*Textauszug*.
----
Armut, AIDS, schlechte Bildungschancen: Der Alltag vieler junge Leute in Nairobi ist hart. Die Organisation Mathare Youth Sports Association unterstützt sie dabei, ihr Schicksal in sportlichen Ehrgeiz zu wandeln. Als Fußballer, Filmemacher oder Autoren zeigen sie, was es heißt, am unteren Ende der Gesellschaft um Anerkennung zu kämpfen.

Von Tilo Mahn | 20.07.2019
Kinder spielen vor dem Eingang der MYSA Mathare Library in einem Slum in Nairobi
Die MYSA Mathare Library in einem Slum in Nairobi ist eins der Projekte der Mathare Youth Sports Association, kurz MYSA. 1987 wurde die Hilfsorganisation gegründet (Deutschlandradio / Tilo Mahn)
Nicholas Kimeu blickt über die Wellblechdächer und ausgewaschenen Straßen vor seiner Hütte. Sein ausgestreckter Arm deutet über Mathare, eines der zahlreichen Slums in Kenias Hauptstadt Nairobi.
"Das hier ist die Wirklichkeit, die gelebte Wirklichkeit. Wir spüren die Trennung, die große Kluft zwischen arm und reich jeden Tag. Und der Grund dafür liegt auch in der Politik und im System. Wenn reiche Leute andere reiche Leute dafür bezahlen, damit Handlanger dann die Ärmsten verantwortlich machen, ist das wie eine Nahrungskette, an deren Ende wir stehen. Man ist Spielball des Systems, nur auf sehr verschiedenen Ebenen."
Geschichten über das Leben im Slum
Einige Wasserkanister und ein wackliges Regal lehnen an der Wand vor der Holzhütte. Früher hat Nicholas Kimeu hier mit einem Fußball auf die improvisierte Torwand geschossen. Heute, mit 27, fotografiert er Bewohner von Mathare und schreibt Geschichten über das Leben im Slum. Geschichten über knapp eine Million Einwohner, die eingebettet zwischen Häuserblocks und Rohbauten aus Beton in den Tälern der Stadt hausen. Die Idee zum Schreiben und Fotografieren hat Nicholas Kimeu in einem Kurs in der einzigen Bibliothek von Mathare bekommen.
----
*Auftrag 1*. In welchem Jahr wurde die Mathare Youth Sports Association laut dem Textauszug gegründet?

*Zu bearbeitende Datensätze*.
----
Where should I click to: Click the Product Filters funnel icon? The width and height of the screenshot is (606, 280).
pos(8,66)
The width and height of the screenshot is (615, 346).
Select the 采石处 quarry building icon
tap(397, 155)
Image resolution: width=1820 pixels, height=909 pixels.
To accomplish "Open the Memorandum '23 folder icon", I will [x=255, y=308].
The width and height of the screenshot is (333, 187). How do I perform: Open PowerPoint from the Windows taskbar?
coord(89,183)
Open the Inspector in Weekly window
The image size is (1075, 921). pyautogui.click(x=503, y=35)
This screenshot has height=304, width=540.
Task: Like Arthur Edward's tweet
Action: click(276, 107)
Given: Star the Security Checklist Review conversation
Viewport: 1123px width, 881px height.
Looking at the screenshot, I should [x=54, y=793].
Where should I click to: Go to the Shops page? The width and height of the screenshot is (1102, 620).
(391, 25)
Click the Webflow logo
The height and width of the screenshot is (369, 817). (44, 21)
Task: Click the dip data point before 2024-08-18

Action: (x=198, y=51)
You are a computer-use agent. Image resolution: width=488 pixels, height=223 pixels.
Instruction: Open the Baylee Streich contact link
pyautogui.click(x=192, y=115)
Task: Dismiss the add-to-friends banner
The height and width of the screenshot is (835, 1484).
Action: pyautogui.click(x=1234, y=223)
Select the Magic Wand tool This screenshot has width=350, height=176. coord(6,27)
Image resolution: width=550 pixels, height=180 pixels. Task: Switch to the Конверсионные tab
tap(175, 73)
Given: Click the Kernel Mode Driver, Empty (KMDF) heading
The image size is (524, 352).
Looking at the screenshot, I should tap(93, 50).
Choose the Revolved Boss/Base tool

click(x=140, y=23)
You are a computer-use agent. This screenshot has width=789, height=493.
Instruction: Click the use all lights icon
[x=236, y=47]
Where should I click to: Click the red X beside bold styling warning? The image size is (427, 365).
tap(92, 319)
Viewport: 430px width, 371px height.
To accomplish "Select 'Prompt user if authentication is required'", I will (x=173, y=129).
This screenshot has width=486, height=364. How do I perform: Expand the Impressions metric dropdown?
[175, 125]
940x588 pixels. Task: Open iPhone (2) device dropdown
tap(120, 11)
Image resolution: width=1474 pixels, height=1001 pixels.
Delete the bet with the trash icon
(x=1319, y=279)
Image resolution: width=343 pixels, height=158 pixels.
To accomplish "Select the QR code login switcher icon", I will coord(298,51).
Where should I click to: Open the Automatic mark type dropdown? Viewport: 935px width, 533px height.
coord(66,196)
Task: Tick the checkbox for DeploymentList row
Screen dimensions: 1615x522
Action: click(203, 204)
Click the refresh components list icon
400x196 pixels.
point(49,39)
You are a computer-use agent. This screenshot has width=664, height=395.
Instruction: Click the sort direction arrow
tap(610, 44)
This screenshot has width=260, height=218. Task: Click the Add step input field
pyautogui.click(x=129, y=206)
----
*Auftrag 2*. Schreiben Sie die Datensätze vom ersten bis einschließlich der Zeile mit "Looking at the screenshot, I should [x=54, y=793]." neu und setzen Sie dabei "Launch" an die Stelle von "Open". Alles Übrige bleibt unverändert.

*Fertige Antwort 1*. Sie wurde 1987 gegründet.

*Fertige Antwort 2*.
Where should I click to: Click the Product Filters funnel icon? The width and height of the screenshot is (606, 280).
pos(8,66)
The width and height of the screenshot is (615, 346).
Select the 采石处 quarry building icon
tap(397, 155)
Image resolution: width=1820 pixels, height=909 pixels.
To accomplish "Launch the Memorandum '23 folder icon", I will [x=255, y=308].
The width and height of the screenshot is (333, 187). How do I perform: Launch PowerPoint from the Windows taskbar?
coord(89,183)
Launch the Inspector in Weekly window
The image size is (1075, 921). pyautogui.click(x=503, y=35)
This screenshot has height=304, width=540.
Task: Like Arthur Edward's tweet
Action: click(276, 107)
Given: Star the Security Checklist Review conversation
Viewport: 1123px width, 881px height.
Looking at the screenshot, I should [x=54, y=793].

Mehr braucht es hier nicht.